Goal of the exercise: I would like you to return all of the records exactly as they stand.

····················

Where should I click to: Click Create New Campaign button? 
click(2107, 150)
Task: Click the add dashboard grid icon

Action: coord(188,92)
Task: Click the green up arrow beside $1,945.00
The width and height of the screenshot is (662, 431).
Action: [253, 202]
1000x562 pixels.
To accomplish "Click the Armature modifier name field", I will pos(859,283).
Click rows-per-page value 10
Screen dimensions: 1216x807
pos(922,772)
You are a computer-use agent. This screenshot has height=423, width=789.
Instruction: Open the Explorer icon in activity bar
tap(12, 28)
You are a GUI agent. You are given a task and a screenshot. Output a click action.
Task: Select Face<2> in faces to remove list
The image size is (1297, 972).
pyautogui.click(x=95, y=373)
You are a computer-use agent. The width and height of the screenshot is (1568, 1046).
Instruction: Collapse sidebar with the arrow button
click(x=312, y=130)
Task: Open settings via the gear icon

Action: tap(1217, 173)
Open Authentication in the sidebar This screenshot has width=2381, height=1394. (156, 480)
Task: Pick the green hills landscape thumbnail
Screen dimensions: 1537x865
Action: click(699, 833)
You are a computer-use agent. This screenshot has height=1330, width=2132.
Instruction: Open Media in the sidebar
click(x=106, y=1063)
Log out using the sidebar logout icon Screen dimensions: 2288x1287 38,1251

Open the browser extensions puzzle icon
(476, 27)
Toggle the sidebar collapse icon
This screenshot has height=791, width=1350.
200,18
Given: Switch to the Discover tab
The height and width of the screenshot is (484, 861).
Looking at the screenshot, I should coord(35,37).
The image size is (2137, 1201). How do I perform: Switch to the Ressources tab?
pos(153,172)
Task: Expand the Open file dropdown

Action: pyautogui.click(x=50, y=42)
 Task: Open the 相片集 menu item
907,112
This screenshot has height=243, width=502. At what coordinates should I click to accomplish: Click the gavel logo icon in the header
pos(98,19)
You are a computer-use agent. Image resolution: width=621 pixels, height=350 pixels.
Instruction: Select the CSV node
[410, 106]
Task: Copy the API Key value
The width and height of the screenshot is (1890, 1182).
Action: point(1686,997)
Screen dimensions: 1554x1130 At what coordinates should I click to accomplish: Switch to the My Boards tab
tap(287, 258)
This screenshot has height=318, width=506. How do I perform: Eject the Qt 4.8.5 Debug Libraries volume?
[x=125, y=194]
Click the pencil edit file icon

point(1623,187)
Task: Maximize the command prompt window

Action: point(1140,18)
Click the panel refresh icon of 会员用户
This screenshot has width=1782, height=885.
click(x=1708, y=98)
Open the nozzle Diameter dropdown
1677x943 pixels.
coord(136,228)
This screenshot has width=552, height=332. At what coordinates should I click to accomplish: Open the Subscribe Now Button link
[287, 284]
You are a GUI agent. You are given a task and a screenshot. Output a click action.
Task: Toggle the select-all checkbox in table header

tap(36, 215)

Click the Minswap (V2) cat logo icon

····················

Result of this exercise:
Where should I click to: Click Create New Campaign button? 
click(2107, 150)
Task: Click the add dashboard grid icon

Action: coord(188,92)
Task: Click the green up arrow beside $1,945.00
The width and height of the screenshot is (662, 431).
Action: [253, 202]
1000x562 pixels.
To accomplish "Click the Armature modifier name field", I will pos(859,283).
Click rows-per-page value 10
Screen dimensions: 1216x807
pos(922,772)
You are a computer-use agent. This screenshot has height=423, width=789.
Instruction: Open the Explorer icon in activity bar
tap(12, 28)
You are a GUI agent. You are given a task and a screenshot. Output a click action.
Task: Select Face<2> in faces to remove list
The image size is (1297, 972).
pyautogui.click(x=95, y=373)
You are a computer-use agent. The width and height of the screenshot is (1568, 1046).
Instruction: Collapse sidebar with the arrow button
click(x=312, y=130)
Task: Open settings via the gear icon

Action: tap(1217, 173)
Open Authentication in the sidebar This screenshot has width=2381, height=1394. (156, 480)
Task: Pick the green hills landscape thumbnail
Screen dimensions: 1537x865
Action: click(699, 833)
You are a computer-use agent. This screenshot has height=1330, width=2132.
Instruction: Open Media in the sidebar
click(x=106, y=1063)
Log out using the sidebar logout icon Screen dimensions: 2288x1287 38,1251

Open the browser extensions puzzle icon
(476, 27)
Toggle the sidebar collapse icon
This screenshot has height=791, width=1350.
200,18
Given: Switch to the Discover tab
The height and width of the screenshot is (484, 861).
Looking at the screenshot, I should coord(35,37).
The image size is (2137, 1201). How do I perform: Switch to the Ressources tab?
pos(153,172)
Task: Expand the Open file dropdown

Action: pyautogui.click(x=50, y=42)
 Task: Open the 相片集 menu item
907,112
This screenshot has height=243, width=502. At what coordinates should I click to accomplish: Click the gavel logo icon in the header
pos(98,19)
You are a computer-use agent. Image resolution: width=621 pixels, height=350 pixels.
Instruction: Select the CSV node
[410, 106]
Task: Copy the API Key value
The width and height of the screenshot is (1890, 1182).
Action: point(1686,997)
Screen dimensions: 1554x1130 At what coordinates should I click to accomplish: Switch to the My Boards tab
tap(287, 258)
This screenshot has height=318, width=506. How do I perform: Eject the Qt 4.8.5 Debug Libraries volume?
[x=125, y=194]
Click the pencil edit file icon

point(1623,187)
Task: Maximize the command prompt window

Action: point(1140,18)
Click the panel refresh icon of 会员用户
This screenshot has width=1782, height=885.
click(x=1708, y=98)
Open the nozzle Diameter dropdown
1677x943 pixels.
coord(136,228)
This screenshot has width=552, height=332. At what coordinates should I click to accomplish: Open the Subscribe Now Button link
[287, 284]
You are a GUI agent. You are given a task and a screenshot. Output a click action.
Task: Toggle the select-all checkbox in table header

tap(36, 215)

Click the Minswap (V2) cat logo icon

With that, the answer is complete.